我睡一觉醒过来确实也没那么生气了,刚刚见他那副模样更是觉得我们俩都有些可笑,喝完水放了杯子走到他门口去敲门。
他闷着嗓子问:“干嘛?”
我打开他房门,他床头灯亮着人背对着我的方向侧躺在床上,被子都没盖上。
我没忍住唠叨了一句:“你没感觉天气凉了,睡觉也不盖被子?”
他伸手粗鲁地扯被子盖到自己身上。
我站在门口想了会儿我好像来不是为了说这个话的,只好重新说过:“还不滚回来睡觉?”
他转头回来骂了我一句:“操/你妈啊!”
我站在门口:“赶紧,枕头拿上,少给我装模作样的。”
阮辛鹤扭身大怒:“死开。”
我给他把客房门关上了,站在门边打了两个哈欠就听见里面传来脚步声,然后门被打开,阮辛鹤怒气冲冲地走了出来,我隔着他抱着的枕头抱住他的腰:“谁惯得你这脾气啊,我俩到底谁脾气比较差啊?”

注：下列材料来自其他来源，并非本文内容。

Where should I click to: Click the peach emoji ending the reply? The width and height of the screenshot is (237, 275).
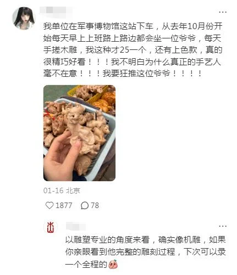click(113, 264)

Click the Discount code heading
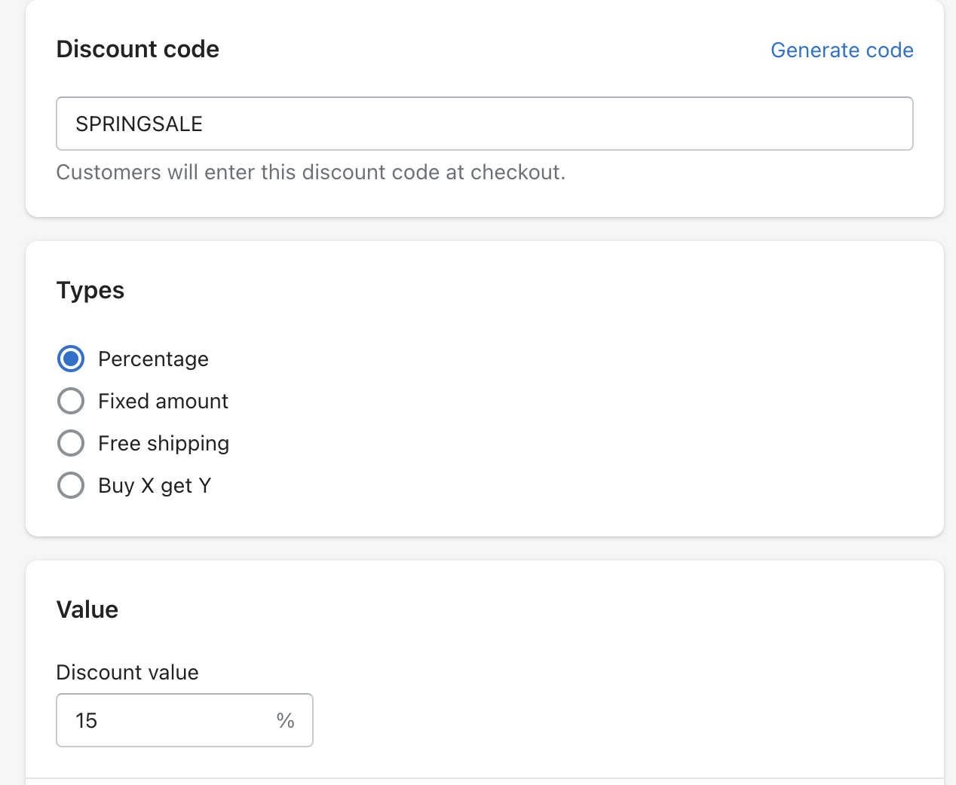pos(137,49)
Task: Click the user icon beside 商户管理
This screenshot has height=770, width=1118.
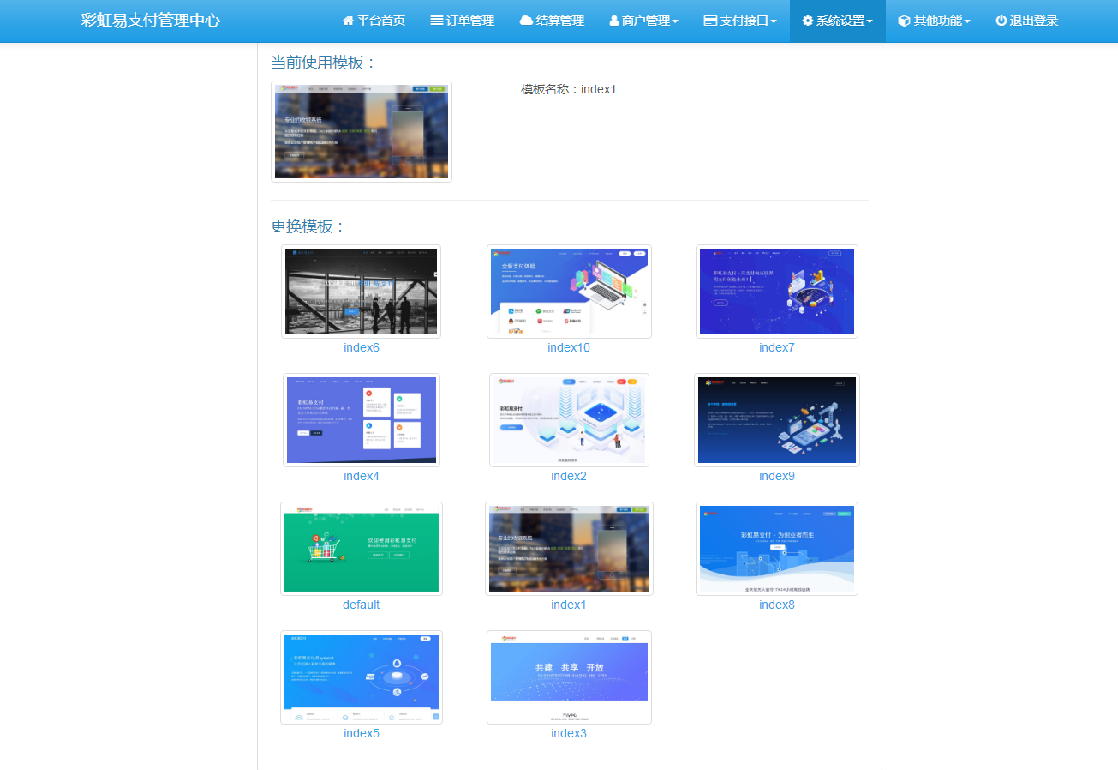Action: point(614,21)
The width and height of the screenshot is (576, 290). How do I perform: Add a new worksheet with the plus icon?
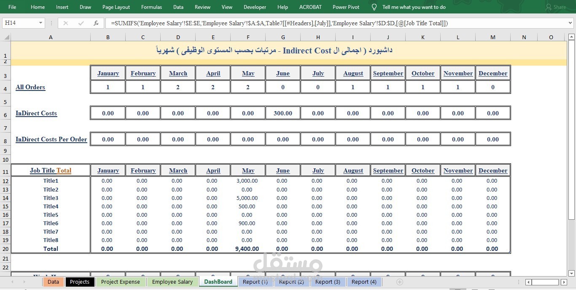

他被我拦着步子顿了一下,看我的表情还特别理直气壮:“我妈惯的!”
我搂着他的腰带他回了主卧:“大晚上的别跟我提你妈,我现在还生你妈气呢。”
他倒是不说话了,沉默地拿着自己的枕头放回了床上,然后自己也爬上了床,我躺上床关灯的时候看了眼时间,已经凌晨两点了,不知道在闹个什么毛线。
卷了被子迷迷糊糊要睡了,阮辛鹤贴过来。
大概是无灯的夜晚让人类比较容易自我反省,他的脸在我胳膊上贴了一会儿说:“你别生我妈的气。”
我哦了一声。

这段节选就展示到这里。